The problem is that the "next big thing" costs a lot of money. Think in terms of $1E12 to $3E12. Thats where preliminary Mars Mission estimates hit. Bush announced his plans for the Mars mission, then offered to give them an extra $1E7 to $1E8 over the next ten years to pull it off. I see no less than 3 orders of magnitude shortfall.
Think that number is out of line? Wiki mentions $1E10 as the 1994 cost of Apollo. Though not listed at Wiki, I would expect the Shuttle program cost somewhere in the $1E11 range. Given inflation of both costs and expectations, $1E12 is a good target for the next likely Big Thing.
With the retaliatory action in Afghanistan and the personal vendetta persued in Iraq, along with a not-red-hot-bubble-driven-economy tax base, we're back in the red by $5E11 a year, and still owe $7E12.
NASA doesnt seem to have vision because there's really no money to do a marquis program properly.

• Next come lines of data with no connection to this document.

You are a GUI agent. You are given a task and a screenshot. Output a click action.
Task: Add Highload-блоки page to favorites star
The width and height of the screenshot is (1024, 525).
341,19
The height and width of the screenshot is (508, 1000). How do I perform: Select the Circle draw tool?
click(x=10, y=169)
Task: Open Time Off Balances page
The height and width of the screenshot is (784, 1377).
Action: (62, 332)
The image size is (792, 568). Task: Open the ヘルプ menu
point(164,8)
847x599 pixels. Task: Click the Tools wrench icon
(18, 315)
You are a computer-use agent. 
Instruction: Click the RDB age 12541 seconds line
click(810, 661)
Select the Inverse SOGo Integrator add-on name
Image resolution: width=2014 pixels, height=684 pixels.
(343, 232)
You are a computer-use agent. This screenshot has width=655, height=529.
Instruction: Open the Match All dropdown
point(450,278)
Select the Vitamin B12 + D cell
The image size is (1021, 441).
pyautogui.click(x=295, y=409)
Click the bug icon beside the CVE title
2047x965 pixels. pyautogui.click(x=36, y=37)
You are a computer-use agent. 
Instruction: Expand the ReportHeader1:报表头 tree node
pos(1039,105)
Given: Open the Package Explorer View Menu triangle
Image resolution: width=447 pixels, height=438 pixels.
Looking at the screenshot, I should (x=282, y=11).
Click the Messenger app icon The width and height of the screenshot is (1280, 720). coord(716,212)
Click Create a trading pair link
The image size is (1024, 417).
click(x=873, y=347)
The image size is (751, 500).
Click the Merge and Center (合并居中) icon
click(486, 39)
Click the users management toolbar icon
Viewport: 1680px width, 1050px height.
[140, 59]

They're trying to start a high profile program, funded by scraping the sides of the financial pudding bowl. It just isn't going to work. Gee Whiz is expensive - it always has been. Now that we pay for overhead and profit of corporations in addition to the research and development, its even more expensive than it used to be.
NASA hasn't lost it focus, it's been beaten out of them. How much would you expect to spend for the next Hollywood super-blockbuster? I'll give you a budget of $750,000. And I want three films. And amazing special effects - stuff never done before. Throw in a couple of name actors, too - that'll help the marketing. You'd start putting together Blair Witch Project ideas, too, faced with that kind of scenerio.
Is it just my observation, or are there way too many stupid people in the world?
Hmmm, let me get this straight: instead of the risk of losing one rover and having to double up, plus the much smaller risk of losing both rovers and having four people *perhaps* unable to hike back to base, we'd prefer to lose the *entire base with all its resources* and leave our guys with nothing but the consumables in their suits (presuming they got out safely).
Hmmm.
Is it just me or is NASA barking up the wrong tree on this one? I would think that the challenge of a Moon Base would be building a sustainable (human) operating environment on the moon. This base would allow humans to exist/live on the moon allowing for human exploration of the solar system and potential commercialization of the resources present outside of our planet. These are significant challenges. Lets focus on these instead of focusing on exploration of the Moon. Is there anything a huge mobile laboratory could tell us that a small inexpensive rover could not?